Mesures sociales incontournables
La Constitution du Mali, en érigeant une République
sociale axée sur un « libéralisme classique » exige que l’Etat du
Mali se revête de tous les attributs d’un Etat social. Les principaux attributs
d’une telle organisation sociale sont :
La protection
sociale : elle exige la mise en place de filets sociaux de protection
qui sont principalement la retraite, les allocations familiales, l’assurance
maladie. L’assurance chômage et les minima sociaux dont la mise en place au
Mali va consacrer de manière certaine la naissance d’une vraie République
sociale.
Les infrastructures
et services publics : leurs développements et leurs entretiens
continus (pour les infrastructures publiques) et la production de services
publics sont les piliers du fonctionnement d’une République sociale. Le Mali,
sur ce plan, doit fournir de colossaux efforts pour mériter la qualification
d’un Etat social digne de ce nom.
La régulation du
marché du travail : dans un Etat social, l’interventionnisme étatique
doit conduire à créer les conditions d’épanouissement du travail (surtout pour
les ouvriers) ainsi que la protection des travailleurs contre les invectives
des propriétaires des capitaux. En plus, son intervention doit logiquement
tarir les licenciements abusifs que subissent au quotidien les travailleurs au
Mali. Et permettre à tous les travailleurs du secteur formel de bénéficier d’une
couverture sociale digne de ce nom.
La protection des
industries : dans un tel Etat, la protection des industries nationales
contre la concurrence déloyale extérieure doit être de mise.
Les politiques
économiques : se déclinant respectivement en politique budgétaire,
monétaire et de contrôle de prix, doivent toutes être sous le contrôle du
Gouvernement. Inutile de soutenir que dans le cas du Mali, la politique
monétaire est entièrement mise en œuvre par une autorité supra nationale et
indépendante. Ce qui rend impossible la mise sous tutelle de cette institution
et par ricochet rendant quasiment impossible l’utilisation de cette politique
dans le but de l’atteinte d’un objectif social quelconque de la part de l’Etat
malien. Ce qui est loin d’être le cas pour la politique budgétaire et celle de
contrôle des prix qui peuvent être toujours utilisées par l’Etat malien dans le
but d’atteindre des visées économiques socialement efficaces.

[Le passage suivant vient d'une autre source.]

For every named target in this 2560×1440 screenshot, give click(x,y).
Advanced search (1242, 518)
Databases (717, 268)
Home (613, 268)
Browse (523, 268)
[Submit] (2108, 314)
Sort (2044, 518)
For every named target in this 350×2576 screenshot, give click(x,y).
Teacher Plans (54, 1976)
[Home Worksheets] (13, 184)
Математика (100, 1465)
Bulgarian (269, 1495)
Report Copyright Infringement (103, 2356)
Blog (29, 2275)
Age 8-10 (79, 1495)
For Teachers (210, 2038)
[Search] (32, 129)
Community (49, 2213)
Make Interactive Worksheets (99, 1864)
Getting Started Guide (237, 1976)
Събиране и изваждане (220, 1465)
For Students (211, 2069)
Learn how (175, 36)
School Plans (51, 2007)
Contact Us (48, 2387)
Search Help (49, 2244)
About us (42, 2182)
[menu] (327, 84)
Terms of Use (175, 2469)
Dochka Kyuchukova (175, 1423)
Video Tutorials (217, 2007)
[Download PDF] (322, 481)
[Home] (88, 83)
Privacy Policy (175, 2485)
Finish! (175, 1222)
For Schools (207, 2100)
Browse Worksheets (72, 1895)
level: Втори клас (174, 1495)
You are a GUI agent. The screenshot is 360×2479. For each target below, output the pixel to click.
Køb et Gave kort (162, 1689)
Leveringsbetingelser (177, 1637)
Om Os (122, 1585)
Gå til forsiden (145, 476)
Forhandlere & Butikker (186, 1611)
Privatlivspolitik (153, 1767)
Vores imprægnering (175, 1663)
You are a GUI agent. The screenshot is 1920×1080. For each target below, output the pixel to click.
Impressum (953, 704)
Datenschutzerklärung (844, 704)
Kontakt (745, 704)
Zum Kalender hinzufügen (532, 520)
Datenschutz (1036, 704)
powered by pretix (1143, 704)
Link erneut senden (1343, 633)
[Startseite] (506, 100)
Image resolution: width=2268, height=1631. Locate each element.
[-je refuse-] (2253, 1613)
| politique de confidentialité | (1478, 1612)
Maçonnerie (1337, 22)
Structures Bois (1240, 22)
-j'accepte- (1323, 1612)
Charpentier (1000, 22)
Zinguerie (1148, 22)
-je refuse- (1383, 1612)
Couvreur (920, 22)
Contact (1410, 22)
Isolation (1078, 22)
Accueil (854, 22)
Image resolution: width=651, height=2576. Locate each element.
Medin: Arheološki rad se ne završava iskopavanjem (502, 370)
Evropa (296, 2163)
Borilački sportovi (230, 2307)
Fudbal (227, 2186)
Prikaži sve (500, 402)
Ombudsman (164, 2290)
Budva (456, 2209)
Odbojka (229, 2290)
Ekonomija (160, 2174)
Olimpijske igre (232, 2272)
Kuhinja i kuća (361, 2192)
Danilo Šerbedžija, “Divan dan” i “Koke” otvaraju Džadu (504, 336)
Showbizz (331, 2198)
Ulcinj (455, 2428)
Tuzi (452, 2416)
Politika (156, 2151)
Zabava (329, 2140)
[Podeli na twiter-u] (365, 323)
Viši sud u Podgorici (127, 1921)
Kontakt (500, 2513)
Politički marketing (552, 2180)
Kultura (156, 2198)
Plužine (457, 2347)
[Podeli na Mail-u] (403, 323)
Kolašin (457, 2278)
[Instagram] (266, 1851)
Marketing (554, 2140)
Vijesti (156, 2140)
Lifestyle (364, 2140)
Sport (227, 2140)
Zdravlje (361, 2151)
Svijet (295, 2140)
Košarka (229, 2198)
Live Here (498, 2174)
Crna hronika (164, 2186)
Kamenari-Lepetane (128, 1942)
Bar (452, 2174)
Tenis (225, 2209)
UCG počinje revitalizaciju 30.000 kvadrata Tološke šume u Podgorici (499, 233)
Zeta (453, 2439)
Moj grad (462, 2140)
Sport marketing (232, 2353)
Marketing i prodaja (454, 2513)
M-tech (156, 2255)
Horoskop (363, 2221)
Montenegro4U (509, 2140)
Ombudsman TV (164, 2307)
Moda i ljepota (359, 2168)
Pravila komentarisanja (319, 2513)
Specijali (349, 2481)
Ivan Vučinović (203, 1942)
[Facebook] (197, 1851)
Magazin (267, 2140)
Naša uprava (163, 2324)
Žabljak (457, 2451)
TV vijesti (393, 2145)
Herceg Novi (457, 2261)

La Constitution du Mali, en ciblant le « bien-être
social » comme la pierre de touche de toute politique économique
pouvant être mise en œuvre au Mali cadenasse la porte à l’épanouissement de
toute idéologie ultra-libérale. Mais en même temps, dans le vaste champ du
« libéralisme classique », il ouvre la porte à un éclectisme en
termes d’approches idéologiques.
Madou CISSE
FSEG
1 commentaire:
Bonjour cher professeur !
La lecture de cet article nous met en l'aise.
Merci pour l'éclaircissement des idéologies économiques dans ce papier.
Si la constitution mise l'idéologie <> ,
nous pouvons aussi voir d'autres idéologies, comme vous l'avez
Cité dans cet article.
Je pointe carrément sur l'idéologie des libertariens.
Si cette politique nous permettra d'avoir le bien être collectif, ça va chez moi rue n'est mise en cause en ce moment.
Je suis cas même convaincu de quelque chose , l'État Malien devient omniprésent dans tout les activités économiques, il ne fera rien que d'en purer les choses.
Nous avons tous que laisse les gens de faire les activités est mieux de contrôler leurs comportements.